« Quand la main qui protège devient celle qui frappe, où trouver refuge ? » avait répondu le vieux Djabioug lorsque le chef du canton lui avait signifié qu’il était trop vilain pour mériter une si belle épouse. L’infortuné s’était plaint auprès du chef après que sa femme lui eut été arrachée par un jeune homme revenu du Ghana. Espérant trouver justice, Djabioug n’a récolté que moqueries et mépris, le chef se contentant de lui rappeler sa supposée laideur. Cette anecdote illustre bien la situation actuelle dans de nombreux pays, où les citoyens sont désemparés face à l’attitude des médias.
De plus en plus, il est évident que les médias s’associent aux gouvernants pour écraser le peuple. Entre la difficile mission de sentinelle de la République et les tentations des voyages luxueux, des villas, et des bons de carburant, beaucoup de journalistes ont choisi la seconde option.

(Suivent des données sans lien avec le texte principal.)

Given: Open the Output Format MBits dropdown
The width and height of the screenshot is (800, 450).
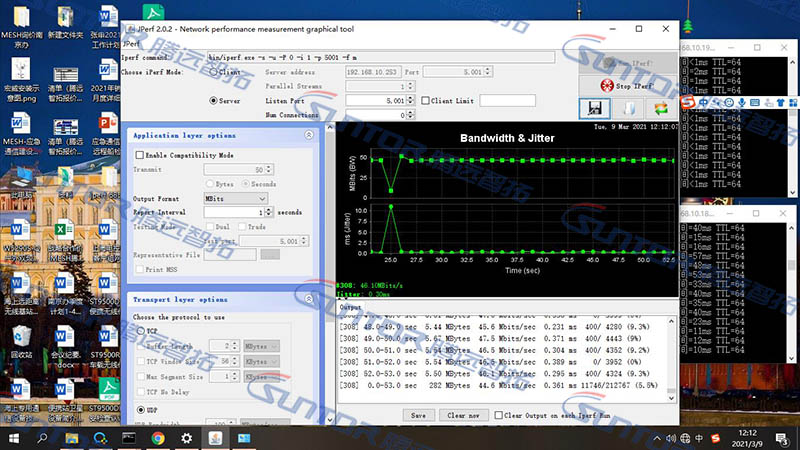Looking at the screenshot, I should 236,199.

Les médias ont pour rôle d’assurer la veille citoyenne, en dénonçant les abus de pouvoir, en informant objectivement l’opinion publique, et en contribuant au maintien de la démocratie et à la protection des droits de l’homme. C’est pour cela qu’on les qualifie de 4e pouvoir. Cependant, lorsque la corruption gangrène ce secteur, c’est non seulement la démocratie qui est en péril, mais aussi la vérité, l’intégrité, et la confiance des citoyens envers les institutions. Quand l’exécutif assujettit le législatif, avale le judiciaire, et contrôle la presse, bienvenue à la dictature pure et dure.
Dans un contexte où la corruption est omniprésente, certains gouvernants et élites cherchent à contrôler le récit public en cooptant les médias. Ils sélectionnent des organes de presse pour vanter leurs mérites, souvent à coups de subventions, de publicités étatiques, ou de gratifications diverses. Ces médias, devenus des porte-voix des pouvoirs en place, s’éloignent de leur mission d’informer pour se transformer en outils de propagande. Ils mettent en avant les réalisations fictives ou exagérées de gouvernants indélicats, tout en dissimulant les échecs, les scandales, et les abus.
Parallèlement, les rares médias qui tentent de rester fidèles à leur mission de gardiens de la vérité sont confrontés à une hostilité croissante. Ils deviennent des cibles pour les pouvoirs en place, qui utilisent divers moyens pour les faire taire : harcèlement judiciaire, intimidations, violences physiques, ou encore coupures de financements. Ces actions visent non seulement à faire taire les voix dissidentes, mais aussi à envoyer un message clair à ceux qui pourraient être tentés de les rejoindre.
Lorsque le 4e pouvoir devient un outil aux mains des corrompus, c’est la démocratie qui s’effondre. Les citoyens, privés d’informations objectives et vérifiées, sont incapables de faire des choix éclairés. La propagande remplace le débat public, et les incompétents continuent à gouverner en toute impunité. Le manque de transparence et de redevabilité entraîne une gouvernance défectueuse, qui favorise l’accroissement des inégalités, la pauvreté, et le mécontentement populaire.
Pour contrer cette dynamique, il est impératif de soutenir les médias indépendants. Cela doit commencer par les communautés elles-mêmes, qui doivent comprendre l’importance d’avoir une presse objective. Une presse libre et indépendante est la pierre angulaire d’une démocratie saine, car elle permet aux citoyens de tenir les dirigeants responsables, de dévoiler la vérité, et de promouvoir la justice et l’équité.
Quand la corruption atteint le 4e pouvoir, c’est toute la structure démocratique d’un pays qui est menacée. Il est essentiel de défendre la liberté de la presse et de soutenir les médias qui, malgré les dangers, continuent de jouer leur rôle de gardiens de la vérité. Seule une presse libre et indépendante peut assurer un avenir où la transparence, l’intégrité, et la justice prévalent.